Sunday, March 19, 2006

Not Riding

Today's not ride was hard to get motivated for, 20 F and a north wind and gray and spitting snow, which was all fine once I didn't get out in it. I didn't set out with no spares or tools. The terrain did not include gravel and paved roads, ploughed fields (in my mind the most difficult terrain I don't ride on), hay fields, snowmobile trails, white and black ice, most of which didn't break, class four roads and a quarry.

I didn't get a cup of coffee and a couple of garlic sausages at a tourist shop and consume the meal sitting on the porch of a friend's antique shop.

I didn't follow a flock of turkeys who didn't run, not too fast, in front of me for a quarter mile or so until one by one they didn't cut off into the brush along the trail. I didn't pass a shed full of beagles with rabbit feet nailed to the outside wall in a farmyard and I didn't pass a pile of dead rabbits a little further along the road.

One of the lesser roads didn't devolve from suburban style houses to small simple houses to trailers and shacks and wolf cross-dogs who barked, not too enthusiastically, and yards full of junk and trash. At the top, there weren't concrete barriers across the road. I didn't stop to talk to a fellow running a chain saw, who didn't say hi, hello, sure you can ride, have fun, and shortly thereafter I didn't find a whole network of marked trails with signs saying have a good time, no motors please.

I didn't ride about twenty-five miles in all, and didn't start cramping in the final mile or so and didn't snarf down a bunch of gatorade and food when I got back home.

It's good I didn't ride.

Tuesday, March 14, 2006

Killer Trees and Hope

Riding in the woods gives me yet another chance to ogle trees. I spend as much time observing trees as most do watching television.

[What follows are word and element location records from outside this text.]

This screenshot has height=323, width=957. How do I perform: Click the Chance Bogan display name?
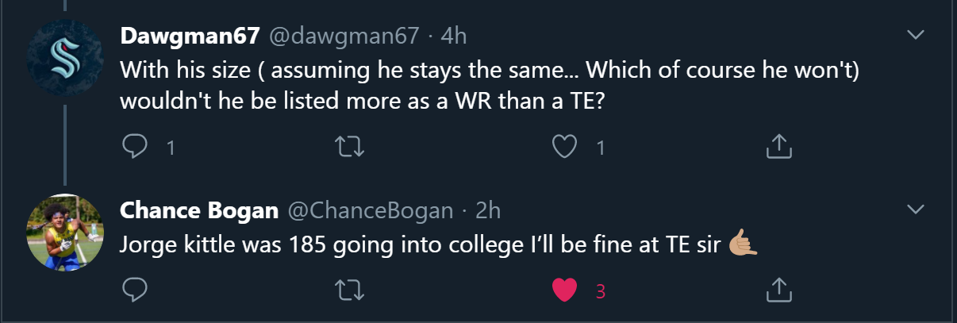click(199, 210)
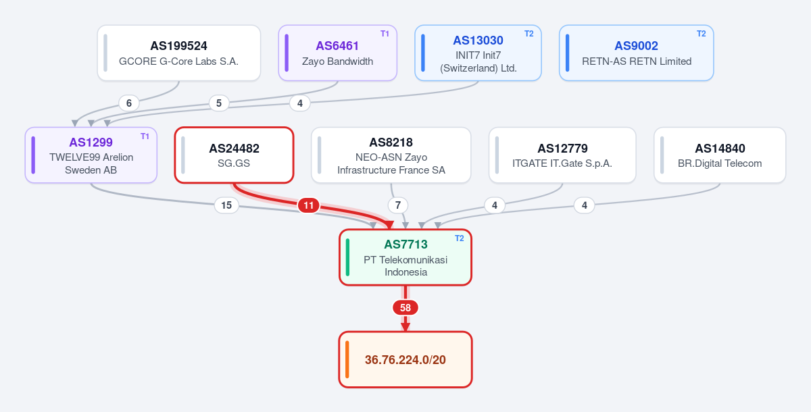Select the AS199524 G-Core Labs node

click(179, 53)
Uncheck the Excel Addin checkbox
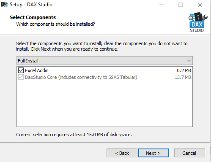Image resolution: width=211 pixels, height=162 pixels. tap(21, 70)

After you have watched the same community of trees for thirty years or so, you start to notice things like the fact that maples are vicious. They set into a lime ledge and wedge with their roots until they rive off boulders the size of a Holstein calf just to make themselves a little room. They insinuate themselves up alongside a white pine, stealing the light and gaining steadily until the pine gives up and falls over. The wrap themselves around the base of other species and strangle them.

A forest over time can take out anything we can build. I have been watching a twelve foot steel wire fence around a defunct local reservoir as it gets laid on its side by various falling boles, then covered by leaves and sticks. If you dig into the organic cover after as little as a decade, the wire's rusted and brittle, snapped easily between fingertips. In fifty years it won't be there in any casually recognizable form.

These and other observations give me hope that, when we have completed our poisoning of our own nest, there is some hope, there is in fact certainty of recovery in some satisfying form.

Monday, March 13, 2006

A Not Riding Yet Day

I have - I don't know - maybe 40 acres of ledgy wooded land across the stream from my house that I have been wanting to put some trail on for years. I have a few exploratory threads started, but they tend to peter out in too wet, too steep, blowdown pickup sticks, whatever.

Late last fall I thought that I had worked out a good start at a perimeter loop, but there's a really disorienting patch of blowdown from an ice storm some years back and I have never managed to put together the same line twice running.

I spent a half a day in there Sunday wandering around and watching and listening and still no satori; eventually it's going to come together and a trail will emerge, but apparently not soon.

In the meantime, mosses and ferns are greening up even as the half thawed ground still crunches underfoot.